Gefahr der Absenkung von Standards in der EU

Das Mercosur-Abkommen soll den Export von Fleisch und anderen Lebensmitteln nach Europa erleichtern – und könnte den Schutz der Verbraucher_innen in der EU lockern. Das geht aus den geheimen Verhandlungspapieren hervor, die durch Greenpeace veröffentlicht wurden. So will die EU südamerikanische Fleischbetriebe akzeptieren, wenn das Herkunftsland garantiert, das sämtliche Regeln eingehalten worden sind – das wirkt brisant angesichts eines Korruptionsskandals, in den selbst Brasiliens Präsident verwickelt ist.
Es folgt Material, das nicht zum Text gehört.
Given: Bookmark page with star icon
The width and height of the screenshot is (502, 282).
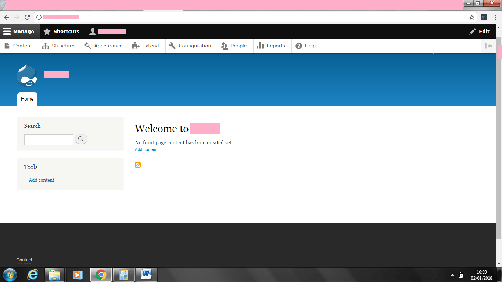Looking at the screenshot, I should [x=472, y=17].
Viele Standards für den Schutz der Verbraucher_innen sind in südamerikanischen Staaten niedriger als in der EU angesetzt. Die Regeln für den Einsatz von Antibiotika in der Tierzucht etwa sind in Brasilien weit weniger strikt als in der Europäischen Union. Während andere Wachstumsförderer wie die Substanz Ractopamin in der EU verboten sind, dürfen Tierzuchtbetriebe sie in Argentinien und Brasilien einsetzen. In Brasilien zeigte vor einigen Monaten ein Skandal um korrupte Kontrolleur_innen die Schwächen der dortigen Kontrollen: Damals kam verdorbenes Rinderfleisch und gestrecktes Hühnerfleisch in den Handel und teilweise auch in den Export. Die Ausweitung der Weideflächen für Rinder bedroht zudem schützenswerte Wälder und ist für das Klima Gift.

Die EU zeigt sich bereit, laxere Kontrollen der Lebensmittel und bis zu 50 Prozent mehr Fleischimporte aus den Mercosur-Staaten zu akzeptieren, wenn Argentinien, Brasilien, Paraguay und Uruguay ihrerseits die Zölle für den Import von Autos und Autoteilen aus der EU absenken.
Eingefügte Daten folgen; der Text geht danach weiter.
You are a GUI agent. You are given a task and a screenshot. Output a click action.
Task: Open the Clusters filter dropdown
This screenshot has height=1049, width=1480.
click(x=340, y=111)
Mercosur-Abkommen wäre größer als CETA

Die von Greenpeace veröffentlichten 171 Seiten umfassen sechs Kapitel des Abkommens. Sie zeigen den Verhandlungsstand aus dem Sommer, haben sich nach Informationen aus Verhandlungskreisen jedoch seither nicht grundlegend verändert. Laut EU-Kommission handelten die EU und die Mercosur-Staaten im Jahr 2016 Waren im Wert von mehr als 80 Milliarden Euro. Damit liegt die wirtschaftliche Bedeutung des Mercosur-Abkommens deutlich höher als die des CETA-Abkommens zwischen Kanada und der EU.